A review of American Nietzsche: A History of an Icon and His Ideas, by Jennifer Ratner-Rosenhagen

Friedrich Nietzsche's success in America is a topic many will associate with Allan Bloom's bestseller of 25 years ago, The Closing of the American Mind. Jennifer Ratner-Rosenhagen, an associate professor of history at the University of Wisconsin, makes Bloom's book the culmination of her inquiry, the moment when tens of thousands of American readers, or purchasers, took notice of Nietzsche's influence on themselves and their country. At this point Nietzsche came to light in America in a scholarly book aiming to show that, for some good and more ill, Nietzsche was in control of America's mind.

Ms. Ratner-Rosenhagen's book is written with charm and verve, and it discusses intelligently the many Americans, from Wilbur Urban in 1897 to Richard Rorty in our day, who have taken Nietzsche as their guide. But it does not present the same view of Nietzsche's success as Allan Bloom's. She is an intellectual historian. Her book, she says, is not a book about Nietzsche but about the remaking of modern American thought inasmuch as American readers of Nietzsche were "responding to a particular set of…circumstances." She also says that the main message of Nietzsche was the ability to create one's own self. The contrast between responding and creating is left unexplored. She says nothing of the goal of Bloom's book, which, as he put it, was to find again "a world to which we can put our questions and be able to philosophize." Bloom had said that the "success" of Nietzsche in America was to have almost snuffed out its openness to philosophy, to have almost accomplished the closing of the American mind.

Aim of the exercise:
Retype the passage of the book review above between "A review of American" and "of America's mind.", inclusive.

Data rows:
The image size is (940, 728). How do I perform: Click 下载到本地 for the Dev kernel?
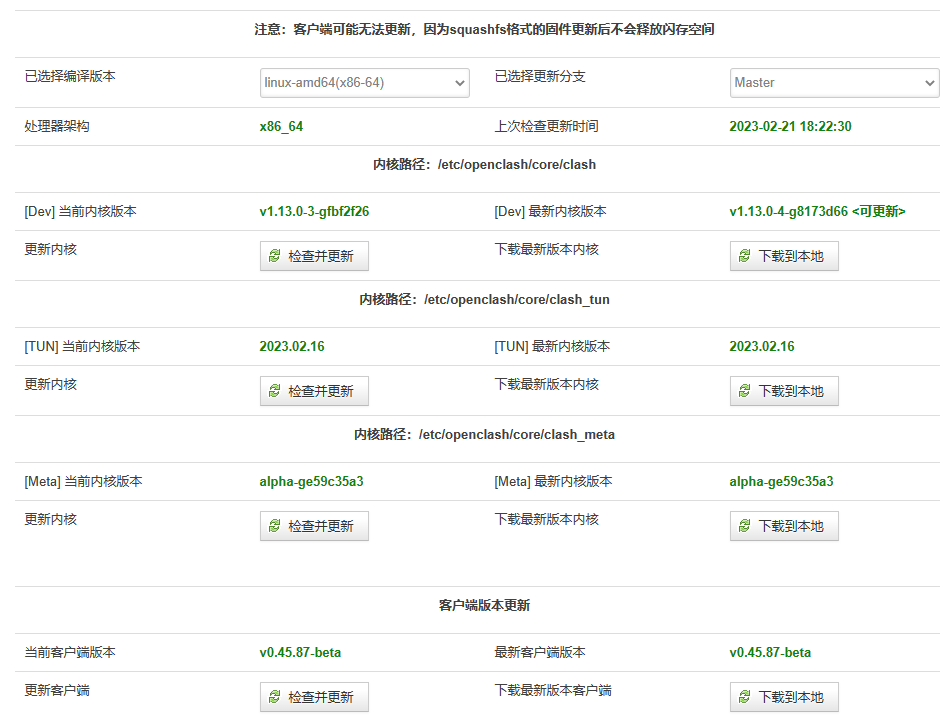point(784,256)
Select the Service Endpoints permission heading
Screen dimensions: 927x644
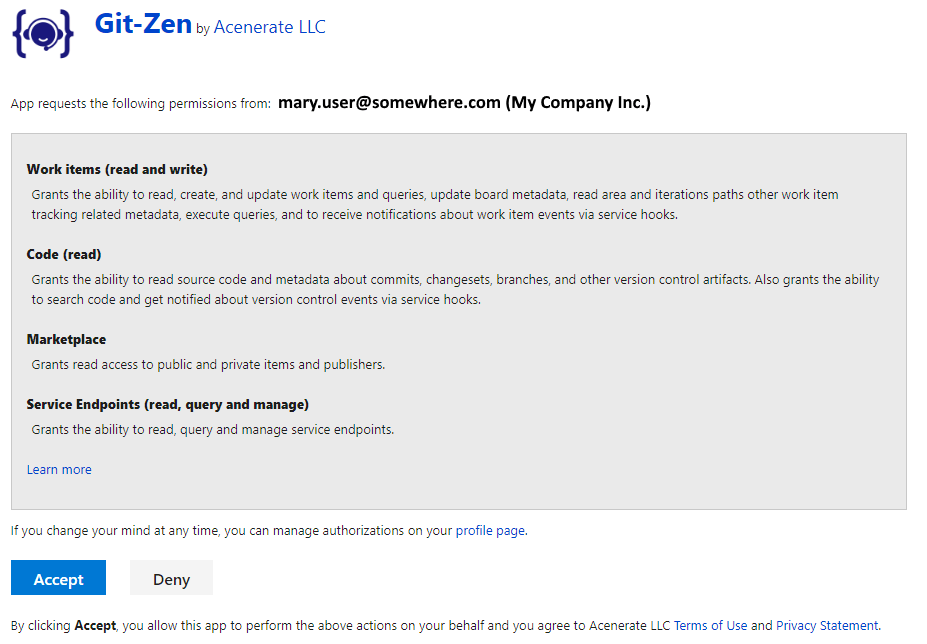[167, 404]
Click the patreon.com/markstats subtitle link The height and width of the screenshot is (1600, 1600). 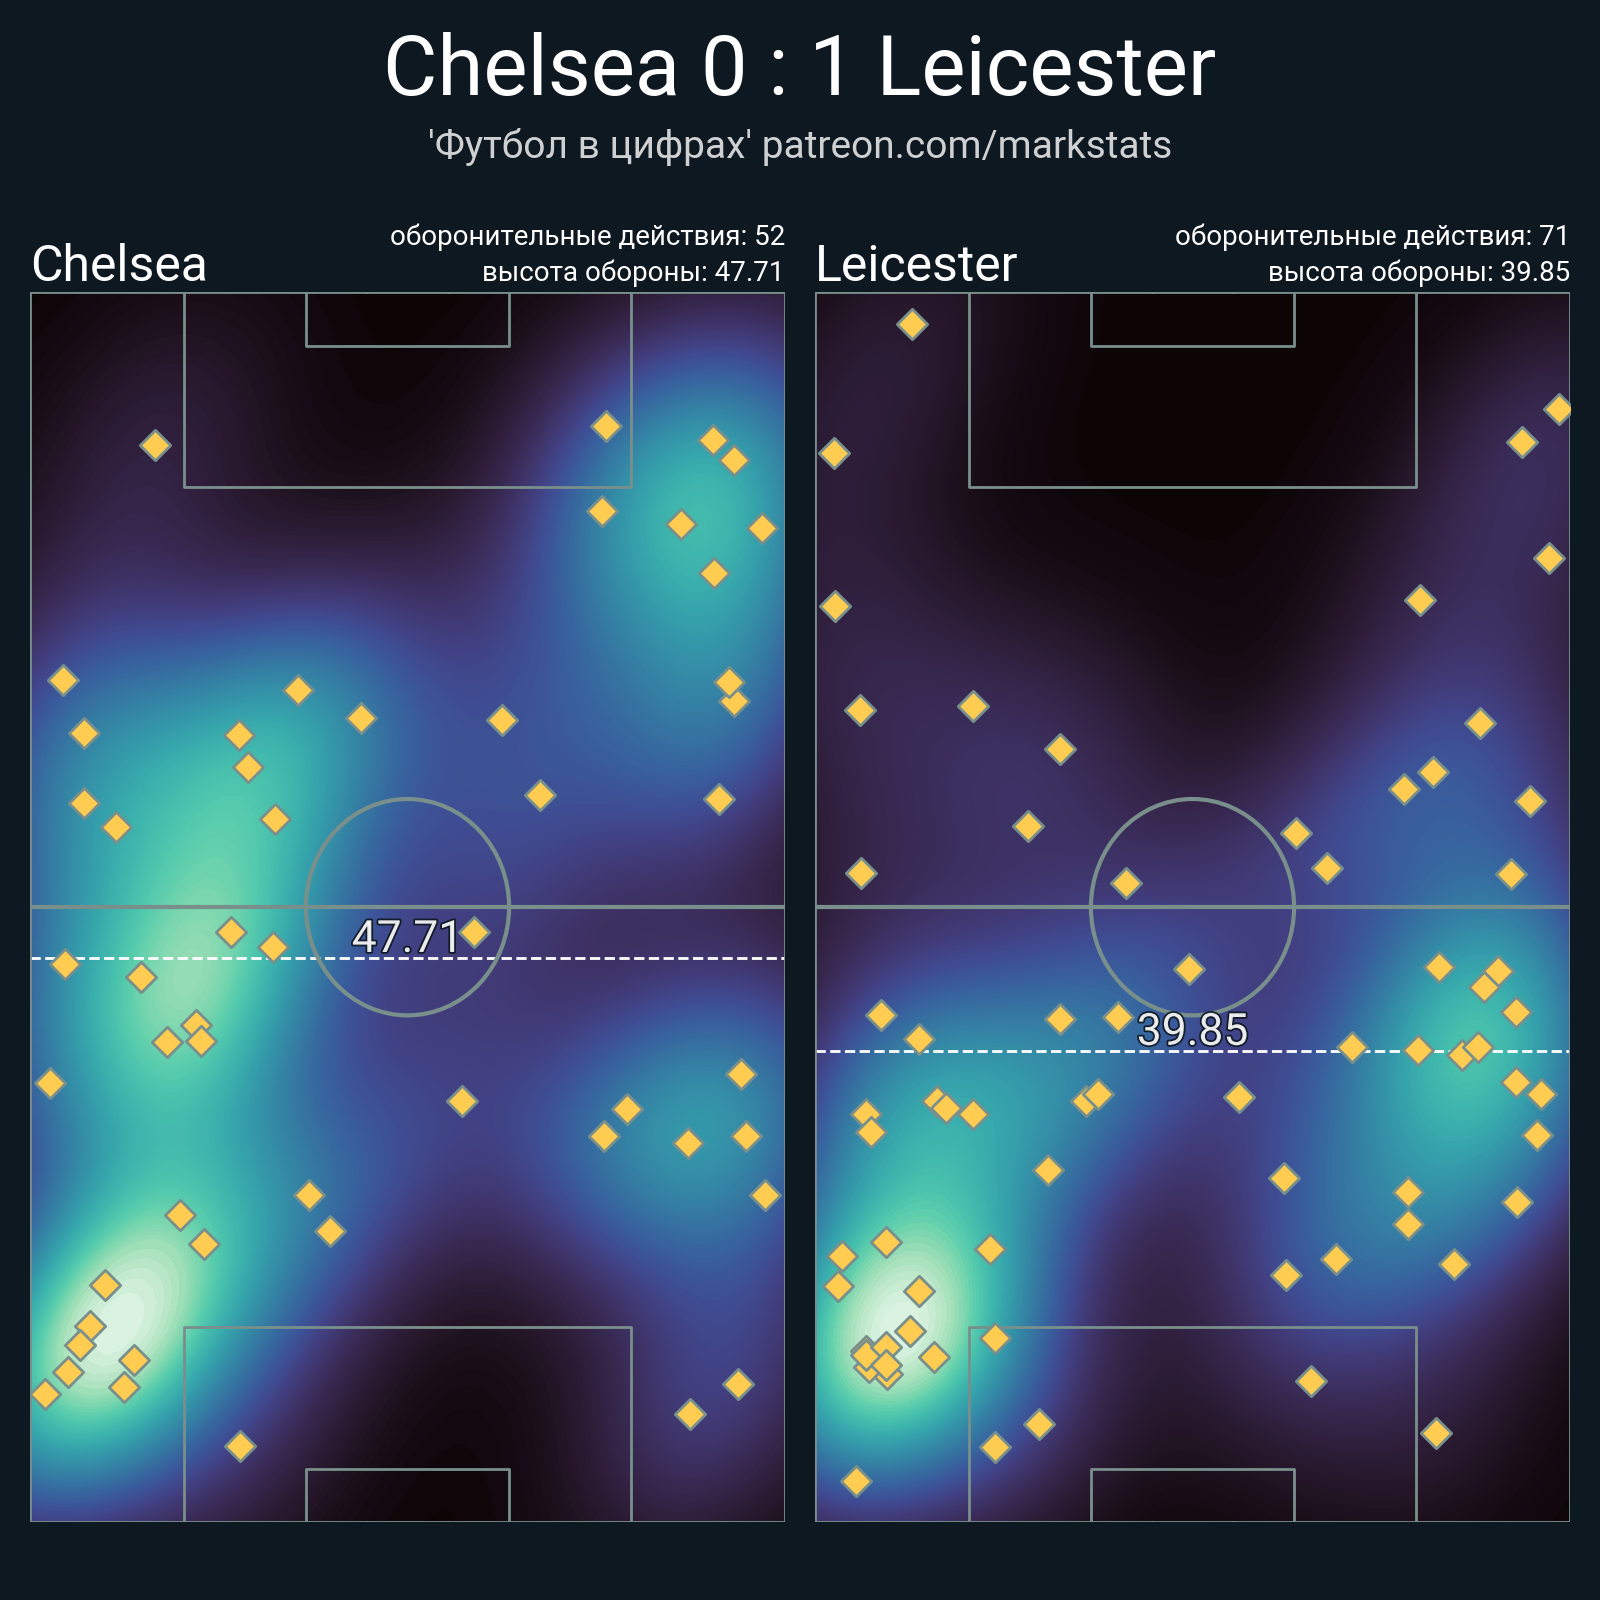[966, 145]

Written solution:
A review of American Nietzsche: A History of an Icon and His Ideas, by Jennifer Ratner-Rosenhagen

Friedrich Nietzsche's success in America is a topic many will associate with Allan Bloom's bestseller of 25 years ago, The Closing of the American Mind. Jennifer Ratner-Rosenhagen, an associate professor of history at the University of Wisconsin, makes Bloom's book the culmination of her inquiry, the moment when tens of thousands of American readers, or purchasers, took notice of Nietzsche's influence on themselves and their country. At this point Nietzsche came to light in America in a scholarly book aiming to show that, for some good and more ill, Nietzsche was in control of America's mind.